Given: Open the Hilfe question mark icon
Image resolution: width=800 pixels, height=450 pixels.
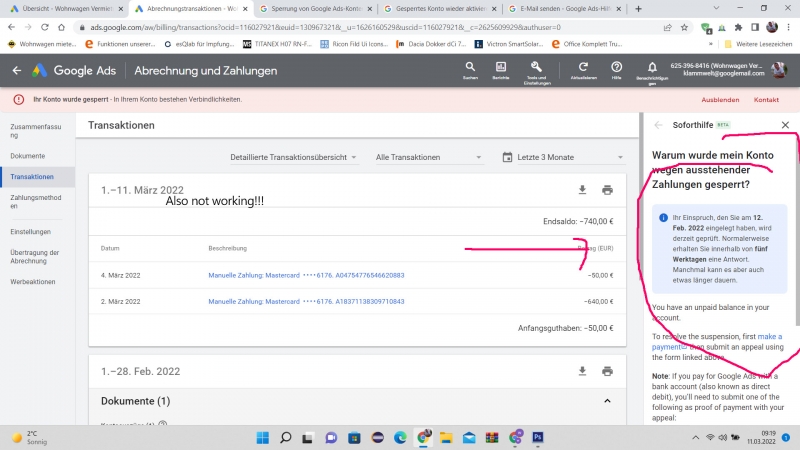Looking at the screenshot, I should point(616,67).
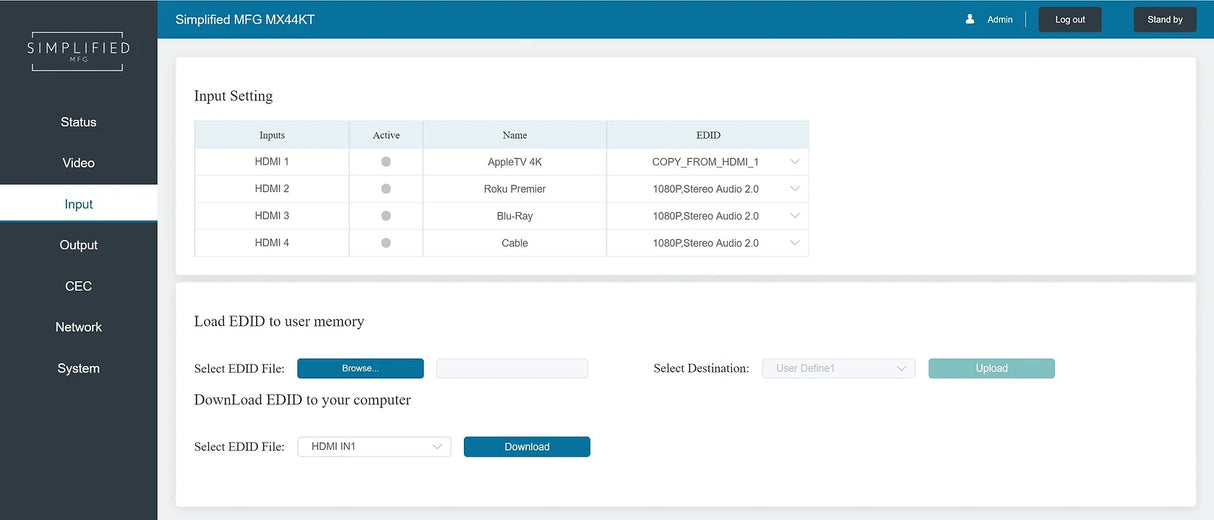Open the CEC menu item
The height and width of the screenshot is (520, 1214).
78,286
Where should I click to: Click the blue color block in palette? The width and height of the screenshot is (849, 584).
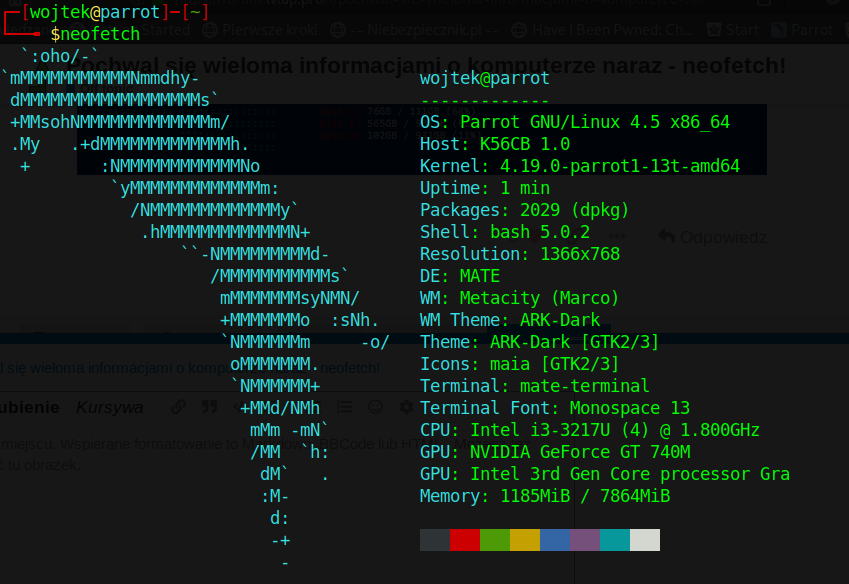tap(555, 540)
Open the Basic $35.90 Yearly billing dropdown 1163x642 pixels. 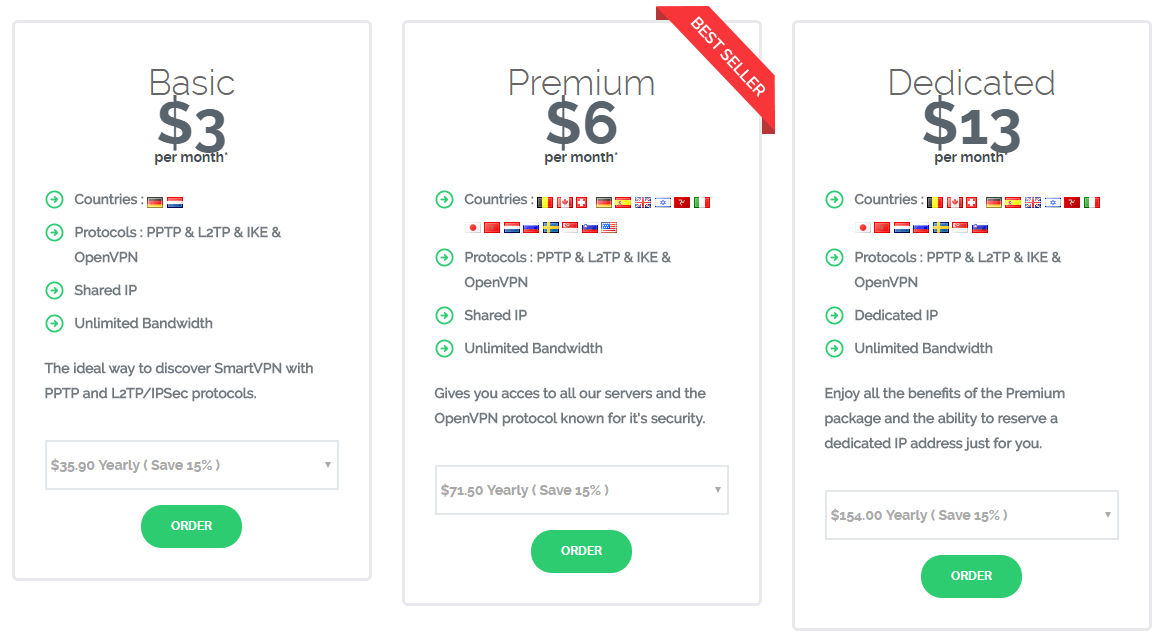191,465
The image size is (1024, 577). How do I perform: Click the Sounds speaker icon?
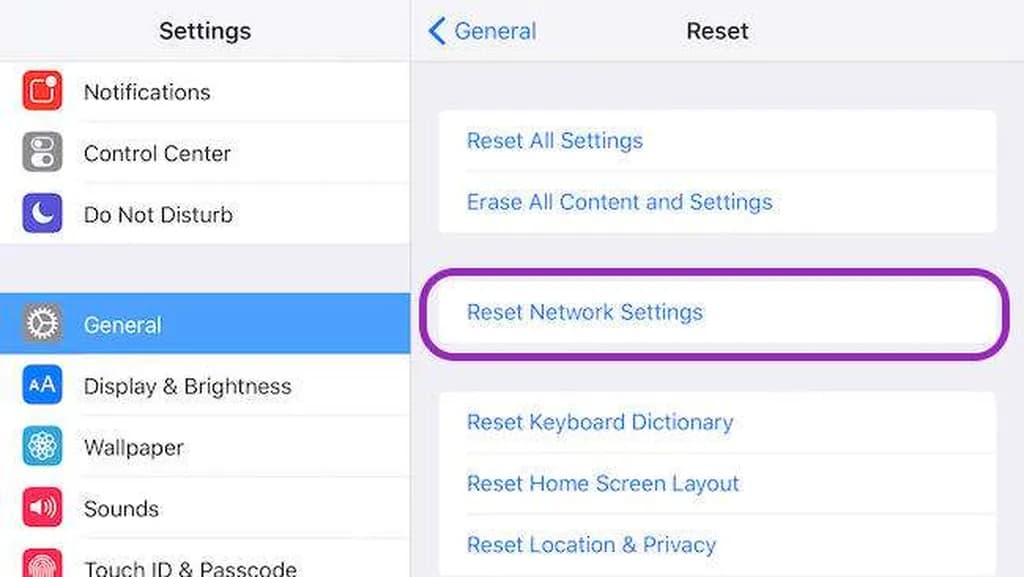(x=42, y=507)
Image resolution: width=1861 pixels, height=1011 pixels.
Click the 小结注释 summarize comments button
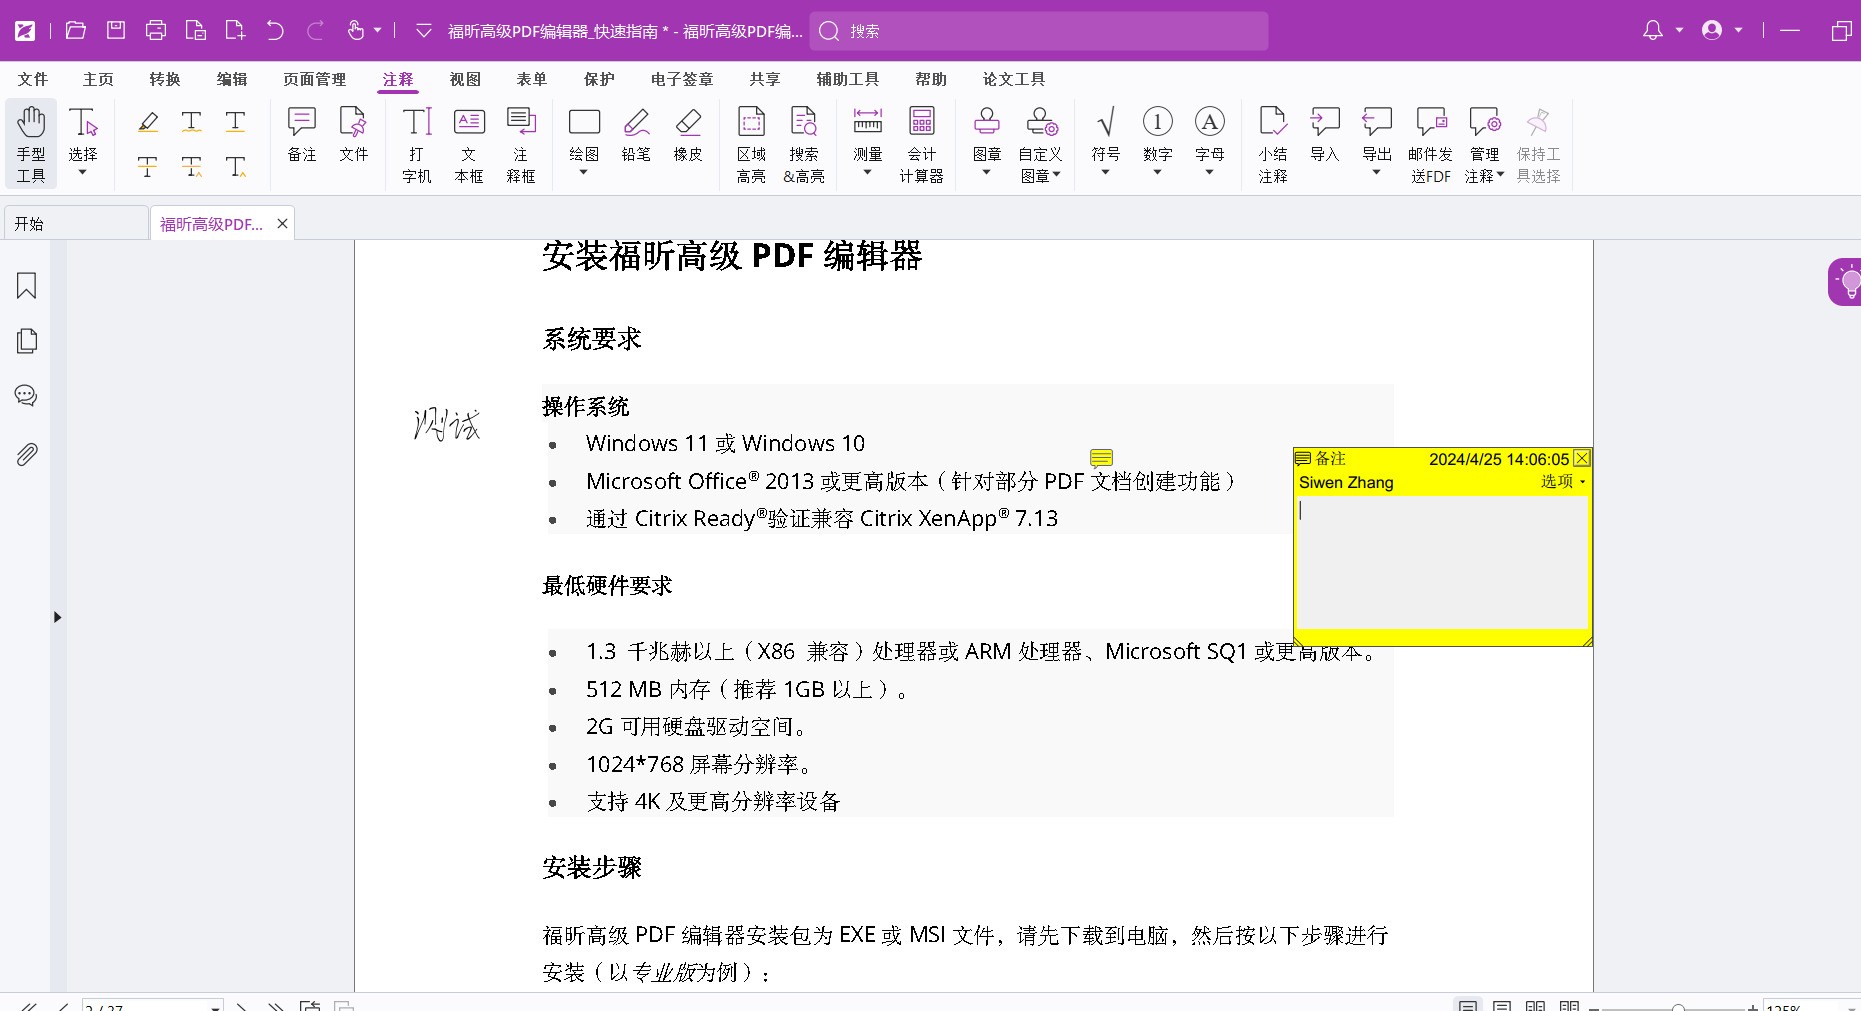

----

▸ **DIRECTIONS**
Beginning with the line that contains "Image resolution: width=1861" and ending with the final line of the entries, every line must be copied exactly; the pictures must not.

▸ **EXERCISE SOLUTION**
Image resolution: width=1861 pixels, height=1011 pixels.
Click the 小结注释 summarize comments button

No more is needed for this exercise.